## Data to examine
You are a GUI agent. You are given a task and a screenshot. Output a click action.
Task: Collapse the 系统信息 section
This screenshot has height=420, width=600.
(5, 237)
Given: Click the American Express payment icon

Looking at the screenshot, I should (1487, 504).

* * *

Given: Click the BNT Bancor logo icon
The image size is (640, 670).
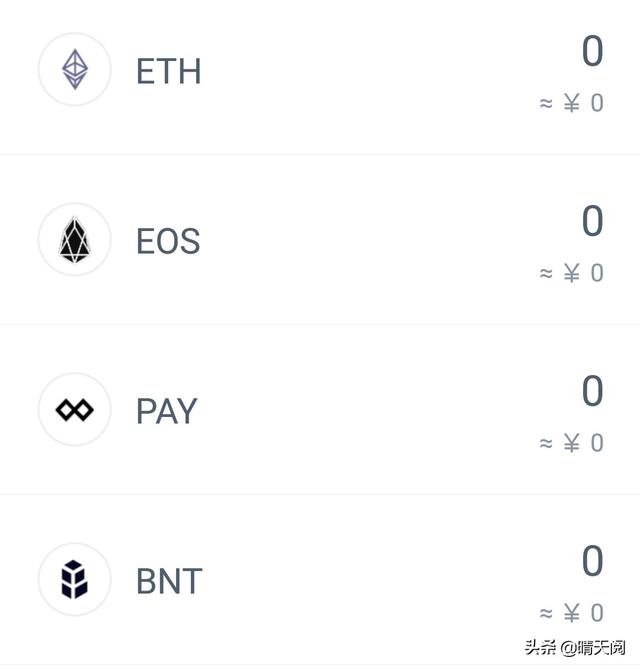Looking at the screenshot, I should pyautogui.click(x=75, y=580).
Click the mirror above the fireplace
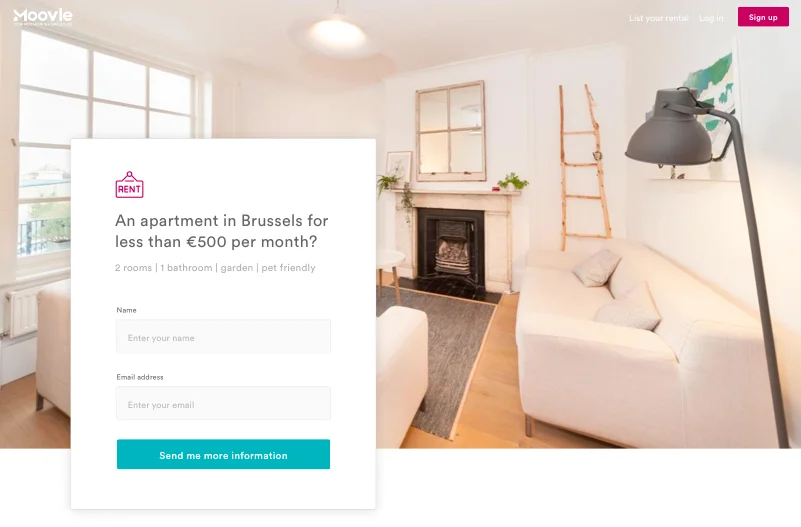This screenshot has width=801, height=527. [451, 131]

==

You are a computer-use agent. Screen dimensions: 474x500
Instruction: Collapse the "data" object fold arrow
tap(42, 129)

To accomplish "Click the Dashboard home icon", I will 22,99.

## Required work
Copy every line of the data where "agent" is found.

## Response area
You are a GUI agent. You are given a task and a screenshot. Output a click action.
You are a computer-use agent. Screen dimensions: 474x500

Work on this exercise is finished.